— start of Exercise material —
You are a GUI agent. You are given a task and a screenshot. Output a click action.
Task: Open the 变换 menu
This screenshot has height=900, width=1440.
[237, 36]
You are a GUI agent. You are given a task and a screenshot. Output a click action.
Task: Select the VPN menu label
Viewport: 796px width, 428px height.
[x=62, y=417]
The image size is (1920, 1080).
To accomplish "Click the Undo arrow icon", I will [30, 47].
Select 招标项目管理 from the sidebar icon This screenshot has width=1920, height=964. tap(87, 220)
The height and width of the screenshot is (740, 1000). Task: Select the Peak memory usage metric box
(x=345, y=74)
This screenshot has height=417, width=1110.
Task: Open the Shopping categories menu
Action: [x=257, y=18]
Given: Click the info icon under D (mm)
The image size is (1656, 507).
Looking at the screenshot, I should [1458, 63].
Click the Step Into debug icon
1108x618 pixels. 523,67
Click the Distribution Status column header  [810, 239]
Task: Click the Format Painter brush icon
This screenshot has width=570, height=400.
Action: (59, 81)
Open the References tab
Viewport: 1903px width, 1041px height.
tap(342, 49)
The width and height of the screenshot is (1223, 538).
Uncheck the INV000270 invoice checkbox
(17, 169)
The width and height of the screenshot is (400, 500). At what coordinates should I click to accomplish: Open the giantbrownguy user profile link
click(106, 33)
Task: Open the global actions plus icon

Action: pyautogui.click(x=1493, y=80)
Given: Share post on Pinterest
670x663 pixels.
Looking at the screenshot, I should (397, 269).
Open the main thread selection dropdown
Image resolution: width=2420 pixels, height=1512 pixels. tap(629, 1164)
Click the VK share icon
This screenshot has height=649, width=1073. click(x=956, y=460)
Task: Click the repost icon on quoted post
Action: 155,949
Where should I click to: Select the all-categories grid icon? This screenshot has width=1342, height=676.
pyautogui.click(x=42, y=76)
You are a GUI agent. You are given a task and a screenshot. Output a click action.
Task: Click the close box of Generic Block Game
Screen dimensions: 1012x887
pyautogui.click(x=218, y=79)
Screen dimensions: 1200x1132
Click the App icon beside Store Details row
— end of Exercise material —
Do this -> Could you give the items again verbatim, from the line with "Open the References tab" up to and including the last line of the items?

In response ->
Open the References tab
Viewport: 1903px width, 1041px height.
tap(342, 49)
The width and height of the screenshot is (1223, 538).
Uncheck the INV000270 invoice checkbox
(17, 169)
The width and height of the screenshot is (400, 500). At what coordinates should I click to accomplish: Open the giantbrownguy user profile link
click(106, 33)
Task: Open the global actions plus icon

Action: pyautogui.click(x=1493, y=80)
Given: Share post on Pinterest
670x663 pixels.
Looking at the screenshot, I should (397, 269).
Open the main thread selection dropdown
Image resolution: width=2420 pixels, height=1512 pixels. tap(629, 1164)
Click the VK share icon
This screenshot has height=649, width=1073. click(x=956, y=460)
Task: Click the repost icon on quoted post
Action: 155,949
Where should I click to: Select the all-categories grid icon? This screenshot has width=1342, height=676.
pyautogui.click(x=42, y=76)
You are a GUI agent. You are given a task and a screenshot. Output a click action.
Task: Click the close box of Generic Block Game
Screen dimensions: 1012x887
pyautogui.click(x=218, y=79)
Screen dimensions: 1200x1132
Click the App icon beside Store Details row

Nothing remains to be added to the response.